Task item.
Please retype the data below in full.

Data to examine.

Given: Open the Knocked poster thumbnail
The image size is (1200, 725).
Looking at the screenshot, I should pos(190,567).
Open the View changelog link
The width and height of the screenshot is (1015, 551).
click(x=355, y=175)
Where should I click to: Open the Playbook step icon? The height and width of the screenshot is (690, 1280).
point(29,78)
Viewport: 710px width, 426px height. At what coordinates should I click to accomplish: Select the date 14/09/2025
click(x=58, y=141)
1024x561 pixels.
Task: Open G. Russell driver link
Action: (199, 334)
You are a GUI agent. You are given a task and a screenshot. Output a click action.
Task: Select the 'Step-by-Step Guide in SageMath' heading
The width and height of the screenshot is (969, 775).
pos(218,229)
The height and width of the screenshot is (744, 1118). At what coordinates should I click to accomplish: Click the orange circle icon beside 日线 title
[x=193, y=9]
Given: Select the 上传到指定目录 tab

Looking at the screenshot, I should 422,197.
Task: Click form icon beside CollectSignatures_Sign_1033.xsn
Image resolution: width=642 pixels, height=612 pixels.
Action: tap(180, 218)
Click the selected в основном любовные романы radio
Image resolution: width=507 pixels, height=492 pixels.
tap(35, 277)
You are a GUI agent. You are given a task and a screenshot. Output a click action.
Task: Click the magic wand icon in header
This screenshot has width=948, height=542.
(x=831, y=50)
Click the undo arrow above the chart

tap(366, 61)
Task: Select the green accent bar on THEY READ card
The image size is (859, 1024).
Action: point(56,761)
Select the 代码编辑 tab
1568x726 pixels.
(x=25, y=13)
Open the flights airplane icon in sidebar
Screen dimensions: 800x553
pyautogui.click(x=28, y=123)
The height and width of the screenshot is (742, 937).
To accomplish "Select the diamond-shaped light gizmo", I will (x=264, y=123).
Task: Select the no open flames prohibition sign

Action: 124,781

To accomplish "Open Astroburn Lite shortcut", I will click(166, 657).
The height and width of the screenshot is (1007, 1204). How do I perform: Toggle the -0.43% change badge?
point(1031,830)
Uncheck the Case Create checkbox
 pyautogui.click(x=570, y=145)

Solution below.
Given: Open the Knocked poster thumbnail
The image size is (1200, 725).
Looking at the screenshot, I should pos(190,567).
Open the View changelog link
The width and height of the screenshot is (1015, 551).
click(x=355, y=175)
Where should I click to: Open the Playbook step icon? The height and width of the screenshot is (690, 1280).
point(29,78)
Viewport: 710px width, 426px height. At what coordinates should I click to accomplish: Select the date 14/09/2025
click(x=58, y=141)
1024x561 pixels.
Task: Open G. Russell driver link
Action: (199, 334)
You are a GUI agent. You are given a task and a screenshot. Output a click action.
Task: Select the 'Step-by-Step Guide in SageMath' heading
The width and height of the screenshot is (969, 775).
pos(218,229)
The height and width of the screenshot is (744, 1118). At what coordinates should I click to accomplish: Click the orange circle icon beside 日线 title
[x=193, y=9]
Given: Select the 上传到指定目录 tab

Looking at the screenshot, I should 422,197.
Task: Click form icon beside CollectSignatures_Sign_1033.xsn
Image resolution: width=642 pixels, height=612 pixels.
Action: tap(180, 218)
Click the selected в основном любовные романы radio
Image resolution: width=507 pixels, height=492 pixels.
tap(35, 277)
You are a GUI agent. You are given a task and a screenshot. Output a click action.
Task: Click the magic wand icon in header
This screenshot has width=948, height=542.
(x=831, y=50)
Click the undo arrow above the chart

tap(366, 61)
Task: Select the green accent bar on THEY READ card
The image size is (859, 1024).
Action: point(56,761)
Select the 代码编辑 tab
1568x726 pixels.
(x=25, y=13)
Open the flights airplane icon in sidebar
Screen dimensions: 800x553
pyautogui.click(x=28, y=123)
The height and width of the screenshot is (742, 937).
To accomplish "Select the diamond-shaped light gizmo", I will (x=264, y=123).
Task: Select the no open flames prohibition sign

Action: 124,781

To accomplish "Open Astroburn Lite shortcut", I will click(166, 657).
The height and width of the screenshot is (1007, 1204). How do I perform: Toggle the -0.43% change badge?
point(1031,830)
Uncheck the Case Create checkbox
 pyautogui.click(x=570, y=145)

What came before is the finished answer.